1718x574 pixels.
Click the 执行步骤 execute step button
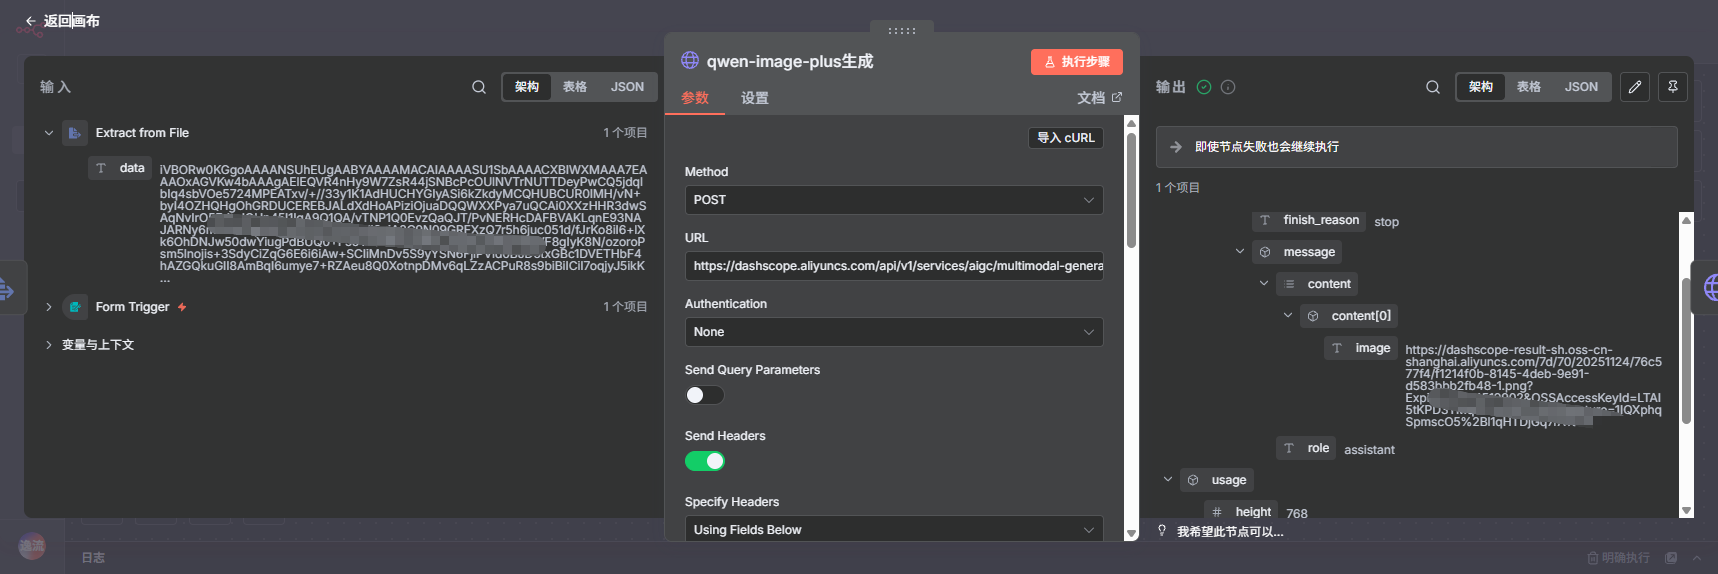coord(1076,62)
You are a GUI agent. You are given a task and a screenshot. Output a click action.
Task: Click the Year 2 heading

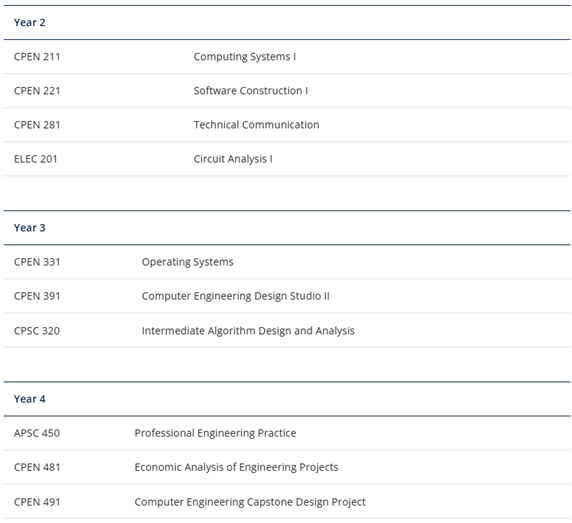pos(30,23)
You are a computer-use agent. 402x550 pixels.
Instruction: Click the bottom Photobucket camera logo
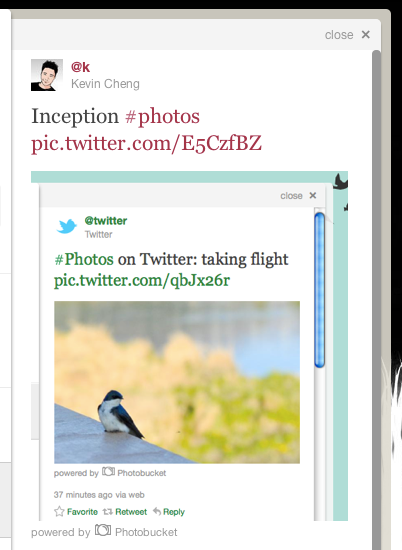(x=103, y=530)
++++++++++
* TASK DESCRIPTION *
Determine how many of the lines above include the word "agent", then give that number and nothing else.

* SOLUTION TO THIS PROBLEM *
2